Even so, the hope lingers that aid will be the great impartial deliverer. Last weekend, Pakistan’s former president Asif Ali Zardari lamented to the BBC that his country had suffered greatly because the US failed to release “$50 billion [in aid] … a Marshall Plan for Pakistan” in 2009. It may be expedience or Mr Zardari’s memory is failing because the US government was not offering Pakistan much at the time but the Kerry-Lugar Bill. This passed into law a year later and was the first American aid package to Pakistan advertised as “no strings”. As president, Mr Zardari hailed it as Pakistan’s largest injection of non-military aid because it pushed $6 billion through to new schools, hospitals and microfinance schemes. But his army – along with most of Pakistan’s political class – was suspicious of some of the reporting requirements. An aid package that might have been a supply line of hope for Pakistan did not achieve much.

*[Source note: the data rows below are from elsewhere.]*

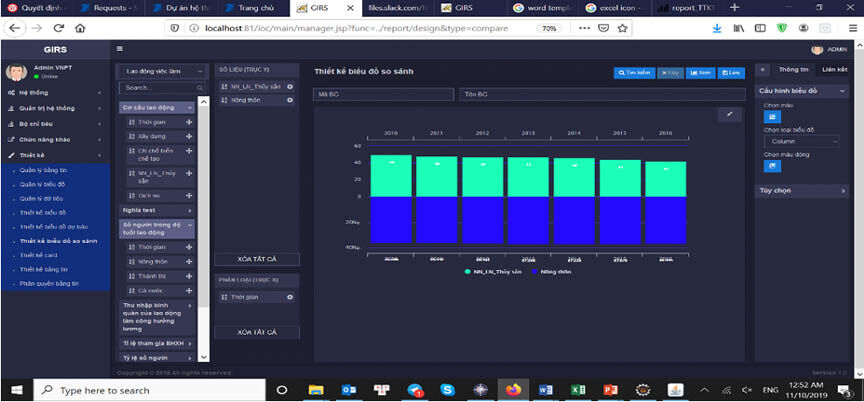Open the Column chart type dropdown
The height and width of the screenshot is (402, 864).
point(801,142)
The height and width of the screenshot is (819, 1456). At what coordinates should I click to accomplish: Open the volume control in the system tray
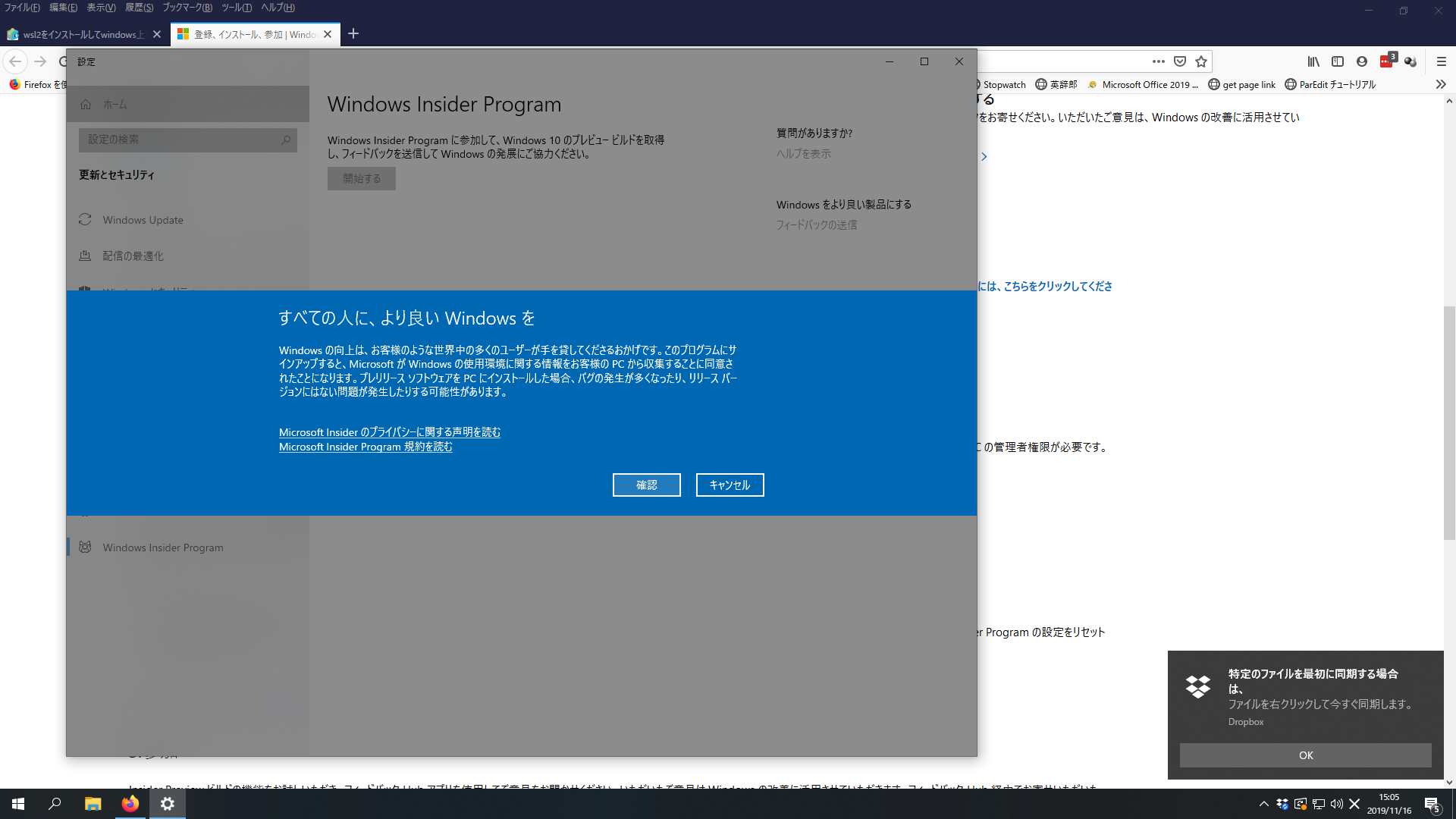tap(1336, 804)
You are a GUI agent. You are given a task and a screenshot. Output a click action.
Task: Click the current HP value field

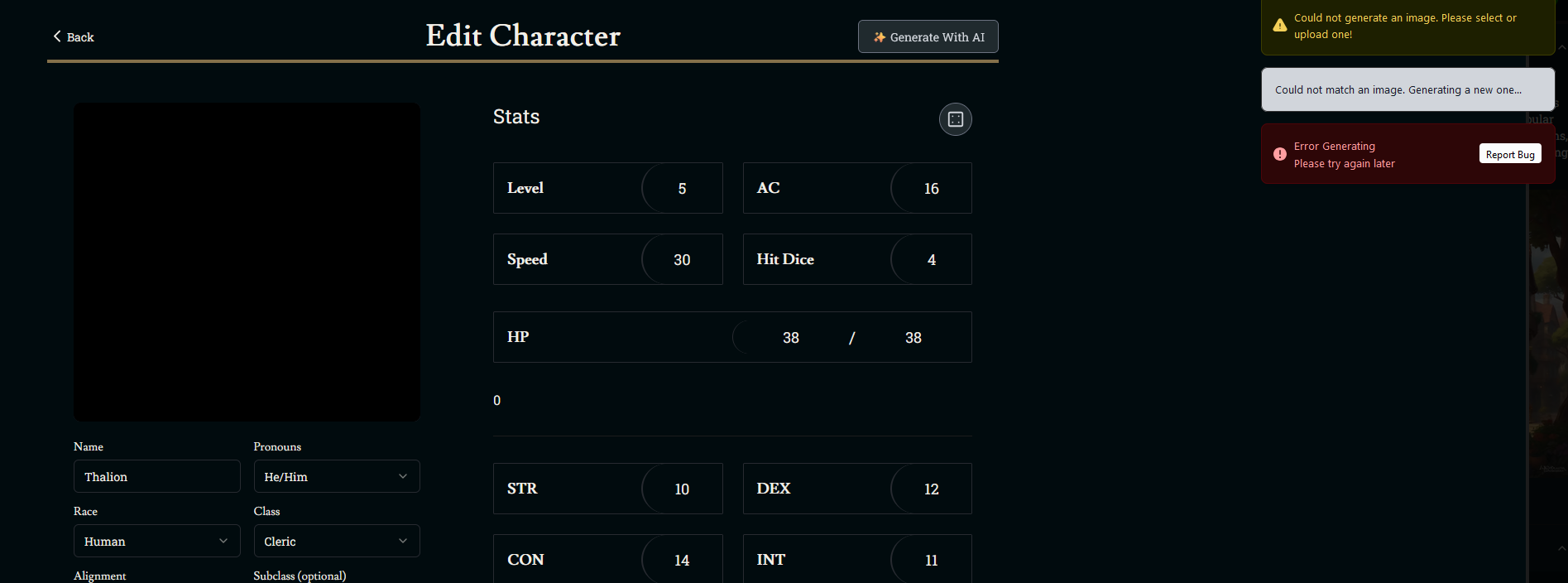point(790,338)
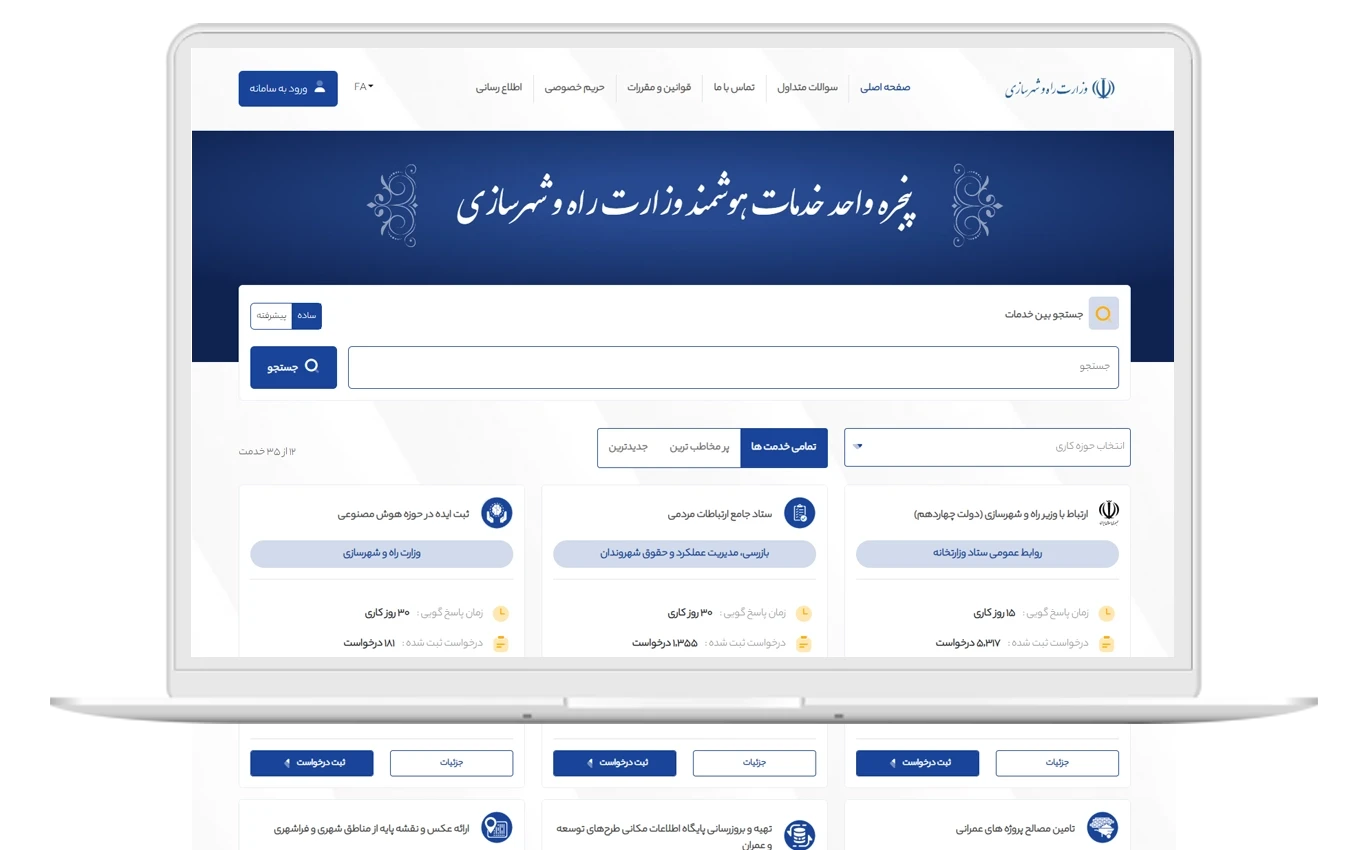The height and width of the screenshot is (850, 1366).
Task: Click the Ministry of Roads logo
Action: coord(1060,88)
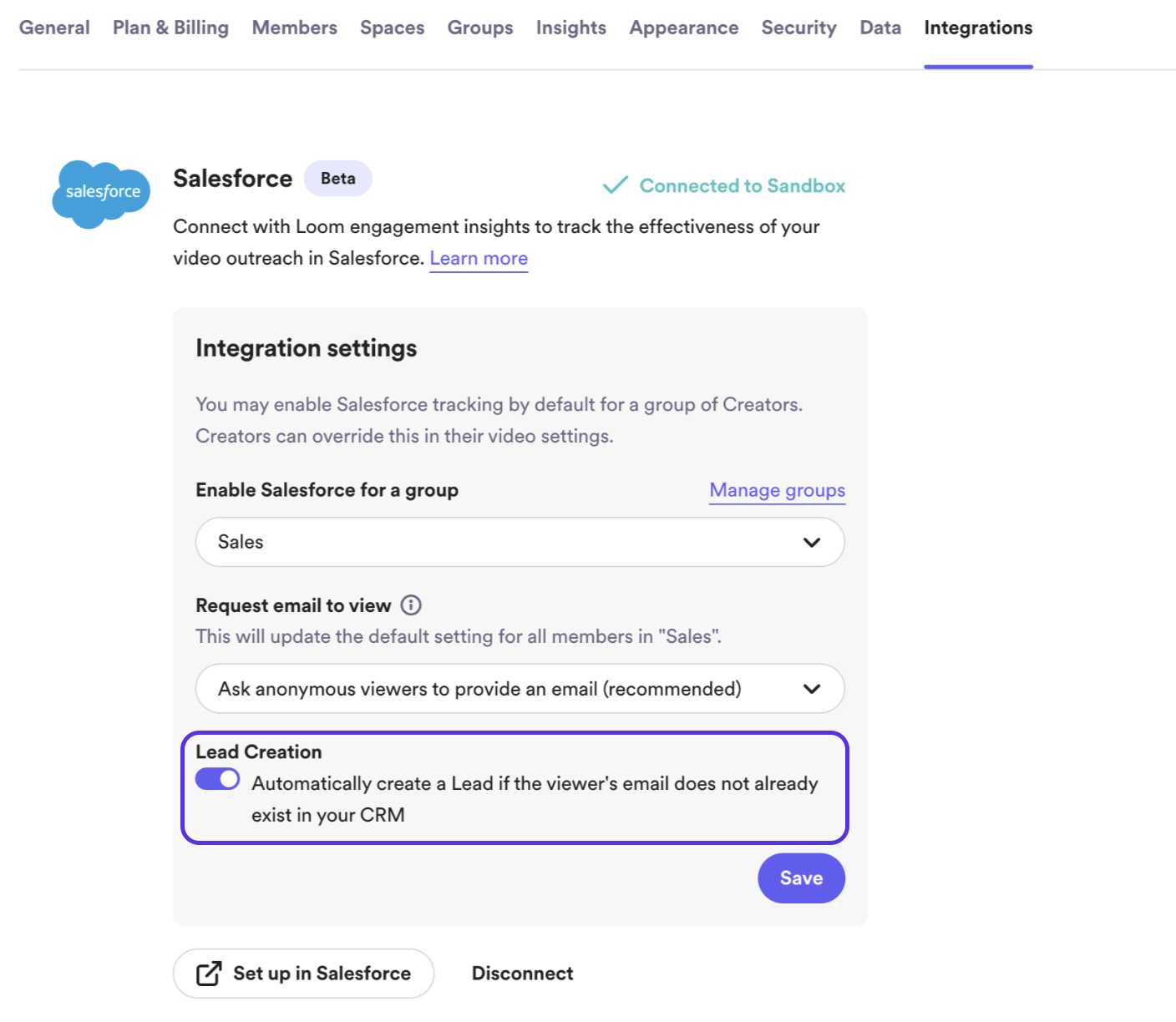Screen dimensions: 1176x1022
Task: Click the Save button
Action: click(800, 878)
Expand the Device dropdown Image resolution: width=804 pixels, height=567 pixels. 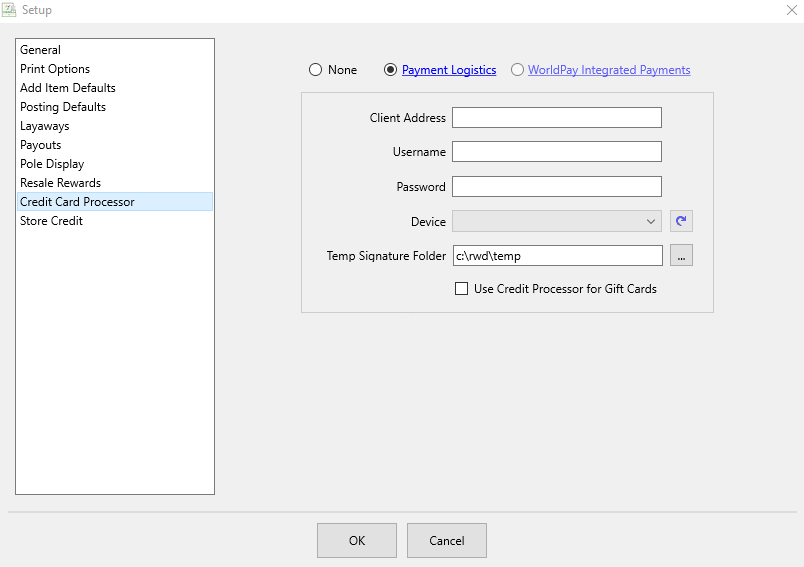(x=557, y=221)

This issue is mostly to do with politics and perceptions rather than intention and resources, and it is particularly relevant today in the context of the onrush into Europe of migrants from the Middle East and Africa.

The European Union is working on boosting aid to the countries that are haemorrhaging refugees and to those in the geographical neighbourhood that might be able to take them. It is a valid response unless it seems designed only to pass the Nimby (“not in my backyard”) test and serve as an advocacy tool to keep migrants from entering Europe’s physical space.

That’s when aid gets so politically fraught it’s best not spent at all.